Chiropractic Therapy and Rehabilitation
Chiropractic adjustments focus on the motion of bones. Remember the other main component of the musculoskeletal system? Correct . . . muscles. Muscles are often the culprits that cause your bones to become fixated again. Rather than just continue to adjust you as you become fixated, I prefer to retrain your muscles to prevent future fixation. This is what I mean by “retrain”. Your body is an amazing organism that learns from and adapts to the environment in which you live. When you injure yourself and do not immediately seek care, which is often the case since some injuries are so minor that go unnoticed, your body eventually gets used to the injured state. This could mean getting used to muscles that are too tight on one side of the bone, which pull the bone away from where it should sit. This could also mean tight muscles preventing any motion in the joint. After my adjustment, the tight muscles just pull the bone away from the correct position, causing it to become fixated again. We need to retrain the muscles to stay in the pre-injured state to prevent fixation, thus reducing your need for future chiropractic care.
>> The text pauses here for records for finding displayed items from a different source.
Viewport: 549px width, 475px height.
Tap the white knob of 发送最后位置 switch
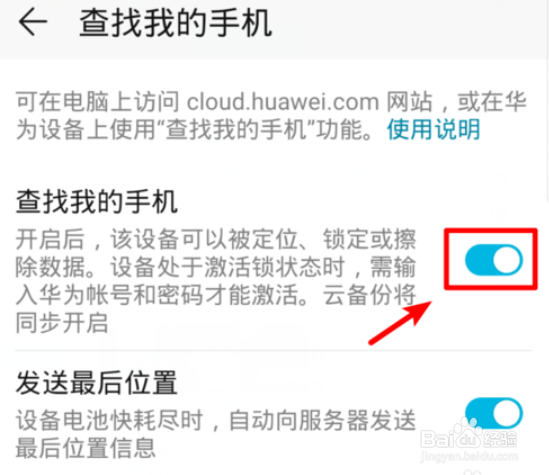(508, 413)
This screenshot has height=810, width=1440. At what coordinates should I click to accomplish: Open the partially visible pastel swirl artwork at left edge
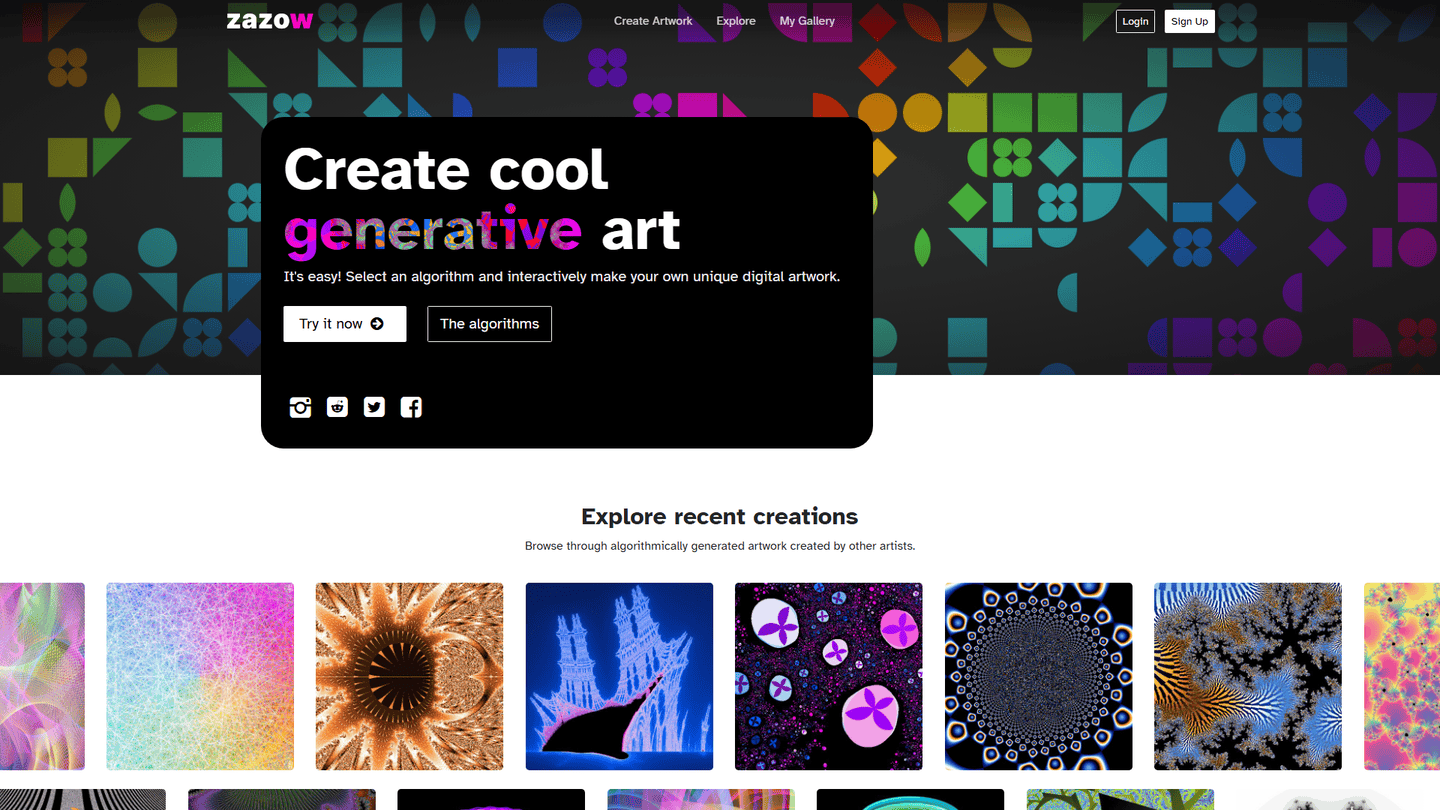tap(42, 676)
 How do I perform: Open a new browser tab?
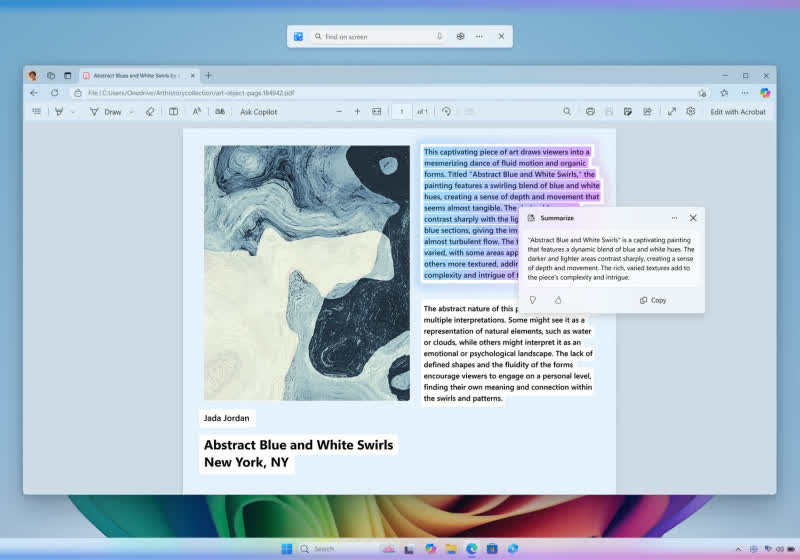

This is where therapy and rehabilitation come in.
I have many different therapies available in the office. They generally fall into two categories: passive and active. Passive means that you do not take an active part in the therapy, or you are lying down or sitting during the therapy. Some examples of passive therapies are electrical stimulation, ultrasound, mechanical traction, acupuncture, massage, and therapeutic exercise or muscle work. Active means that you do take an active part in the therapy, or you are stretching, exercising, or resisting tension on a certain muscle group during the therapy. This generally encompasses therapy that I will help you with during your appointment, such as deep muscle work, stretching, and exercises to strengthen weak muscles.